__Passage__
○ ○ ○

Friday, August 25, 2006

The Family Business

That's my family Kay, it's not me. -- Michael Corleone, The Godfather

If you've been following Archpundit's hammering of Illinois Republican, Rep. Jerry Weller for "marrying into a genocidal dictator's family," this article from your Chicago Reader is mostly old news.

But if you haven't, you should definitely read it -- if only to put this in context:
Weller, who’s 49, and Sosa, who’s 38, are married and just had their first child. Weller is up for reelection in November. Sosa is still a leading member of Guatemala’s single-house, 158-member congress, and until earlier this year she sat on its foreign affairs committee, the counterpart to Weller’s committee. She’s the second most powerful person in her party, the Guatemalan Republican Front, or FRG, which was founded in 1989 by her father and is still led by him. It’s been plagued by accusations of corruption, money laundering, and helping drug traffickers, though no one’s accused her personally of any of those things.

○ ○ ○

__Material provided__

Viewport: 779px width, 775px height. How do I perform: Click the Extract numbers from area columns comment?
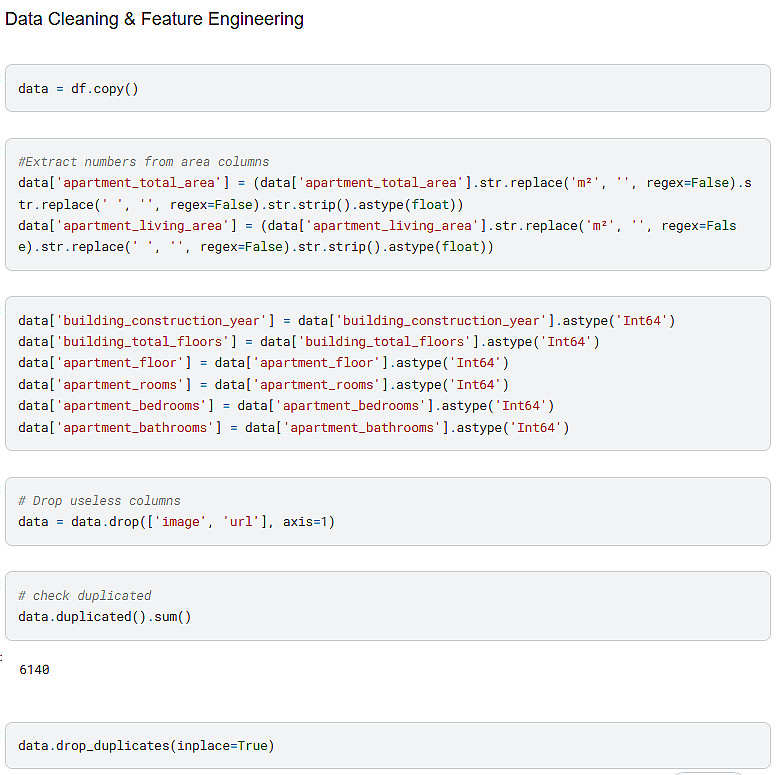point(143,161)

○ ○ ○

__Set of tasks__
[1] Answer these from the Weller post:
(a) What film is the opening quotation taken from?
(b) How many members does Guatemala's congress have?
(c) In what year was the Guatemalan Republican Front founded?
[2] Write out the Weller post's text starting at "That's my family" and ending at "mostly old news.".

__Full answers__
[1]
(a) The Godfather
(b) 158
(c) 1989

[2]
That's my family Kay, it's not me. -- Michael Corleone, The Godfather

If you've been following Archpundit's hammering of Illinois Republican, Rep. Jerry Weller for "marrying into a genocidal dictator's family," this article from your Chicago Reader is mostly old news.